→ Provided information
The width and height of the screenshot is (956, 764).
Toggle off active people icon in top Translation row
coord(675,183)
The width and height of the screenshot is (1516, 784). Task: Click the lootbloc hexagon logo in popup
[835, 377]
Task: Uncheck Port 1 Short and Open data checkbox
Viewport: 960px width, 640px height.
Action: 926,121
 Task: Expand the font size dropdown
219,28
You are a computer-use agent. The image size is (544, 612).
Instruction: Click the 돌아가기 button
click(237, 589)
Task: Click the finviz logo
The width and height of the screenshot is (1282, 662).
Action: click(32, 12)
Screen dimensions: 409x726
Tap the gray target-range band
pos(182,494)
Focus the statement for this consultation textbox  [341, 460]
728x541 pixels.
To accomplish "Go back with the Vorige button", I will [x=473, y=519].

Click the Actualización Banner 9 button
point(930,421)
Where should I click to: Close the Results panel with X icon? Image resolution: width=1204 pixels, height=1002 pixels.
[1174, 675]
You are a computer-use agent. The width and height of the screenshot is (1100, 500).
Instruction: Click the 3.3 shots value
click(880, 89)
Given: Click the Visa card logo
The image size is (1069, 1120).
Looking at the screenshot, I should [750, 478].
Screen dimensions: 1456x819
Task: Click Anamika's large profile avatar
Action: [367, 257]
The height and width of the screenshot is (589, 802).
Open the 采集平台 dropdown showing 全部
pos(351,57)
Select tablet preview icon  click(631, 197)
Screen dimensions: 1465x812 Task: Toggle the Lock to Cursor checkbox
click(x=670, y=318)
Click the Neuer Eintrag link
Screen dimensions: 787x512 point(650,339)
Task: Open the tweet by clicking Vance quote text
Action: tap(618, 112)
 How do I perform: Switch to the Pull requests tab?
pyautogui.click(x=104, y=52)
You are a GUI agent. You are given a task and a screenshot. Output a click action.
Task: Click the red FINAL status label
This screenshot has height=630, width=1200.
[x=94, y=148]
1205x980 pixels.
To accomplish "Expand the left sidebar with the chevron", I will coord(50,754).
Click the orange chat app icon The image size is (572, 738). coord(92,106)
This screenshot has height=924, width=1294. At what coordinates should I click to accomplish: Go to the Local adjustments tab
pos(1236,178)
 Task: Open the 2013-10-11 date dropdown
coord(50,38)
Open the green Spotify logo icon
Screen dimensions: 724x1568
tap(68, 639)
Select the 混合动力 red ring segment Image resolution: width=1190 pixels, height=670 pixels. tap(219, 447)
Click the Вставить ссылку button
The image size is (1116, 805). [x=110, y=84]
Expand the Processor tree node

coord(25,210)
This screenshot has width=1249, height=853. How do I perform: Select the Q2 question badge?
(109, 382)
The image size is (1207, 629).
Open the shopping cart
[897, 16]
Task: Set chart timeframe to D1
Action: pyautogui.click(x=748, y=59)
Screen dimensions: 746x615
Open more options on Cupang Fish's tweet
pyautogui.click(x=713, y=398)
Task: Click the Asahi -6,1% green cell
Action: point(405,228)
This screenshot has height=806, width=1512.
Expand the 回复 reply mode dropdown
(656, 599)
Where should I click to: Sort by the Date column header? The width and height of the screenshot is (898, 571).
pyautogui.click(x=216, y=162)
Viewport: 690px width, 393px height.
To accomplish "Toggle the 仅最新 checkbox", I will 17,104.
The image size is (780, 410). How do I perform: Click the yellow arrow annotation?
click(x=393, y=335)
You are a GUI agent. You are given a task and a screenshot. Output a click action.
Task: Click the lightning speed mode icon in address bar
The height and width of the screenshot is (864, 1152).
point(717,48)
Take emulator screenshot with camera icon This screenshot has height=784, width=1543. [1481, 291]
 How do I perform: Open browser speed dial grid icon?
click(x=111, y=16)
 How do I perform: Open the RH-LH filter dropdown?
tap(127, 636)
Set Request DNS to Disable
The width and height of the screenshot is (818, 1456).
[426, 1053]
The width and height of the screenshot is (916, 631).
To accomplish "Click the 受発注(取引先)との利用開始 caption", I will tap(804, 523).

→ Objective
Please put the stretch of lines from the one containing "You are a computer-use agent. The image" through the one containing "point(930,421)", both included, into a Markdown table with the columns Row and Line. Number each row and leave out blank lines.

→ The output
| Row | Line |
|---|---|
| 1 | You are a computer-use agent. The image size is (544, 612). |
| 2 | Instruction: Click the 돌아가기 button |
| 3 | click(237, 589) |
| 4 | Task: Click the finviz logo |
| 5 | The width and height of the screenshot is (1282, 662). |
| 6 | Action: click(32, 12) |
| 7 | Screen dimensions: 409x726 |
| 8 | Tap the gray target-range band |
| 9 | pos(182,494) |
| 10 | Focus the statement for this consultation textbox  [341, 460] |
| 11 | 728x541 pixels. |
| 12 | To accomplish "Go back with the Vorige button", I will [x=473, y=519]. |
| 13 | Click the Actualización Banner 9 button |
| 14 | point(930,421) |